Physics – Geophysics
Scientific paper
Oct 2010
adsabs.harvard.edu/cgi-bin/nph-data_query?bibcode=2010dps....42.6307j&link_type=abstract
American Astronomical Society, DPS meeting #42, #63.07; Bulletin of the American Astronomical Society, Vol. 42, p.1093
Physics
Geophysics
Scientific paper
We present a model for near-Earth asteroid (NEA) rotational fission that results in the evolution of all observed types of NEA systems: synchronous binaries, asteroid pairs, doubly synchronous binaries, high-e binaries, ternary systems, and contact binaries. The model consists of "rubble pile” asteroid geophysics, the YORP and binary YORP effects, and mutual gravitational interactions. An NEA can be modeled as a ``rubble pile"--a collection of gravitationally bound boulders with a distribution of size scales and very little tensile strength between them. The YORP effect torques a "rubble pile” asteroid until the asteroid reaches its disruption spin limit, and then two collections of boulders will enter into orbit about each other determined by the largest distance between mass centers. This binary system dynamically evolves under the effects of non-spherical gravitational potentials, solar gravitational perturbations, and mutual body tides.

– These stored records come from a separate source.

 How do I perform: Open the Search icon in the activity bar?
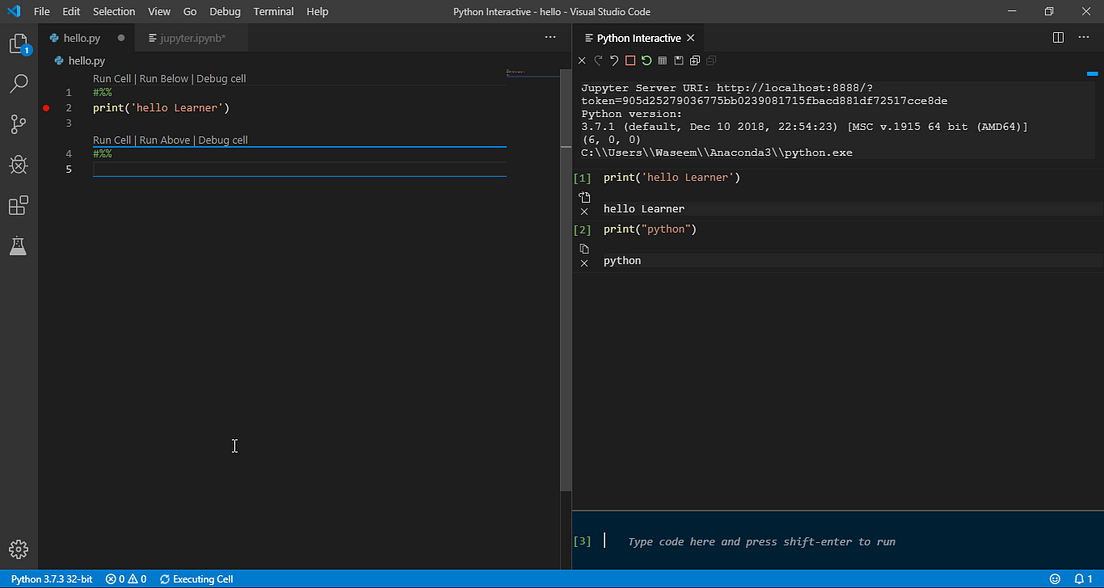click(18, 83)
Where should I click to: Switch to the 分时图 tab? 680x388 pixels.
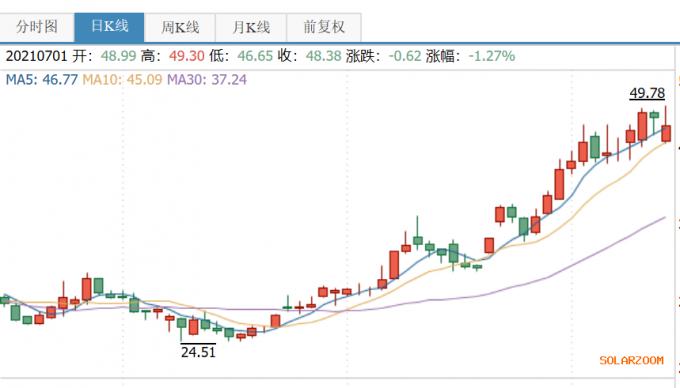pos(37,27)
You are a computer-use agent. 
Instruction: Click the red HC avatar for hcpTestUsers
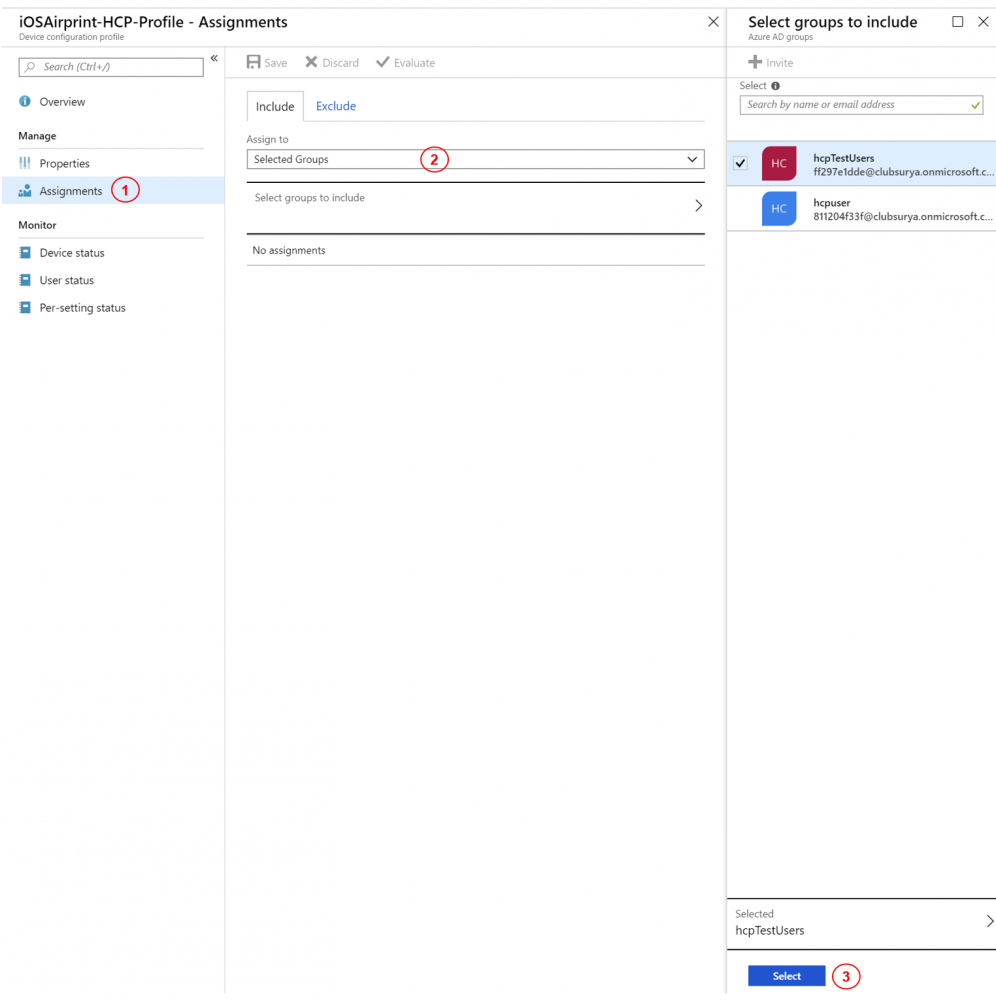point(779,164)
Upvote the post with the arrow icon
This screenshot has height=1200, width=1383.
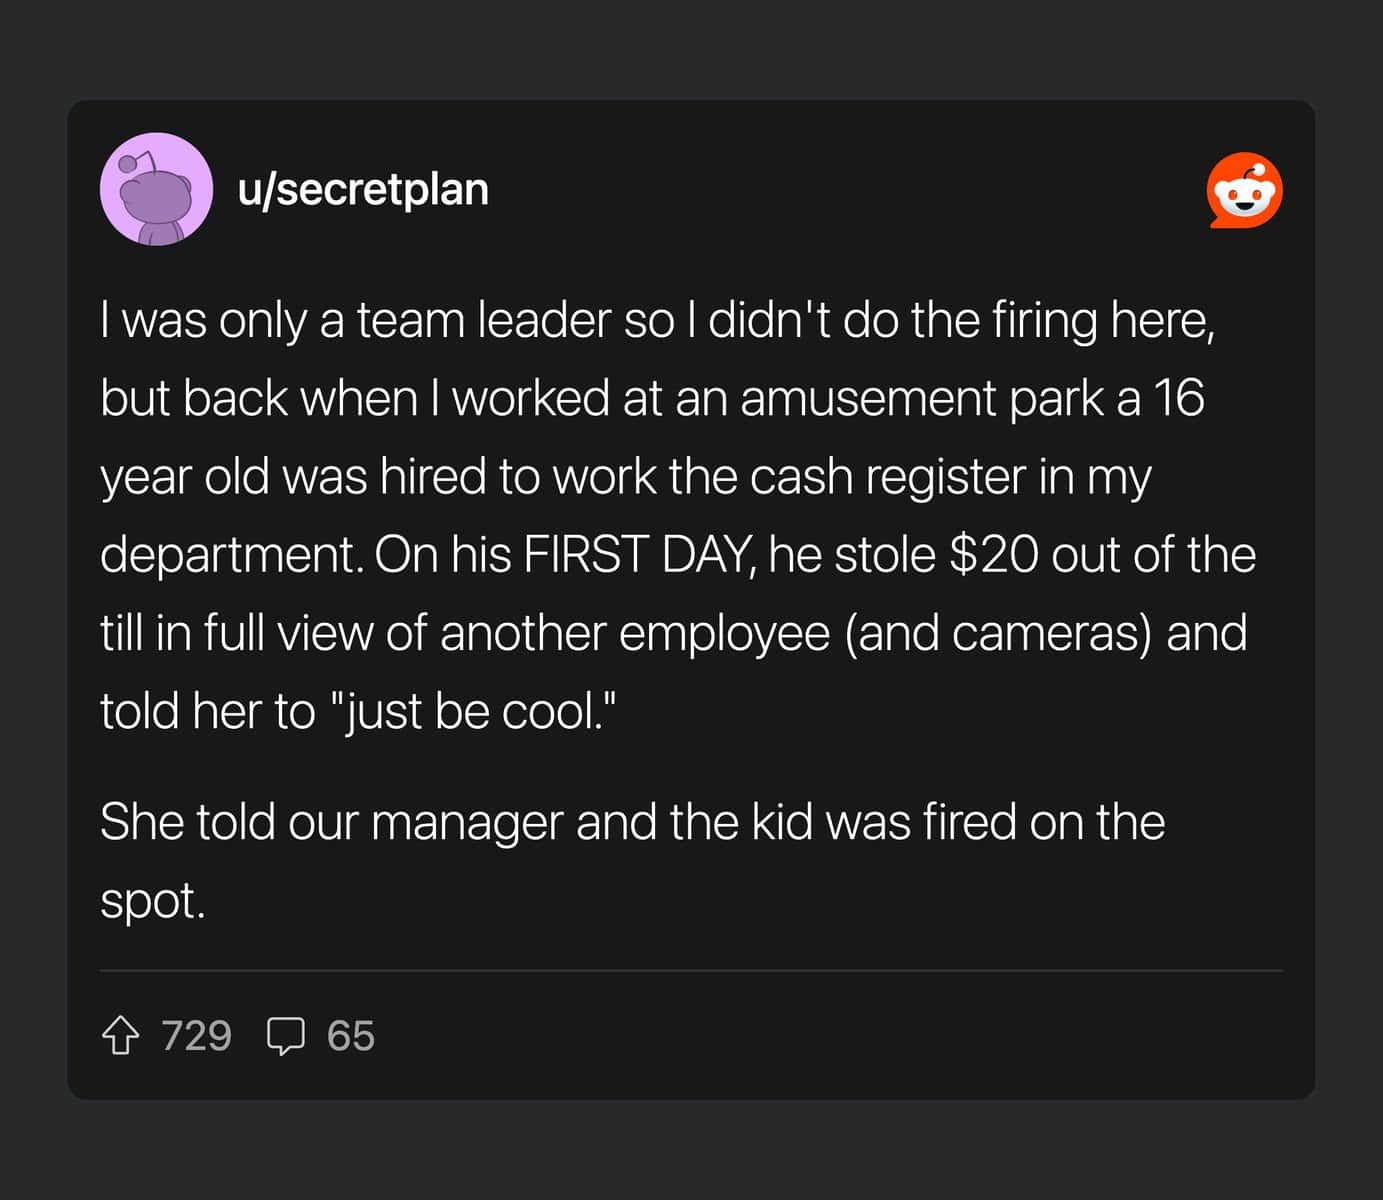(121, 1036)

The coupling between the spin states and orbit state chaotically drives the system into the observed asteroid classes with mass ratio, q, distinguishing two evolutionary tracks. High mass ratio systems, q>0.2, evolve tidally into doubly synchronous binaries and then continued to be evolved by BYORP. Low mass ratio systems, q<0.2, will disrupt on a timescale of 1 yr creating asteroid pairs unless another process interdicts. Before escape the secondary will often be spun up via gravitational torques until it too may fission, creating a chaotic ternary system. We call this new process secondary fission. The resulting triple system may eject one body or, more often, send one into a slow speed impact with the primary. These processes tend to stabilize the initially chaotic binaries to create synchronous binaries. These results emphasize the importance of the initial component size distribution and configuration within the parent body.
This work is supported by NASA's PGG and OPR programs through grants: NNX08AL51G and NNX09AU23G.
Jacobson Seth A.
Scheeres Daniel J.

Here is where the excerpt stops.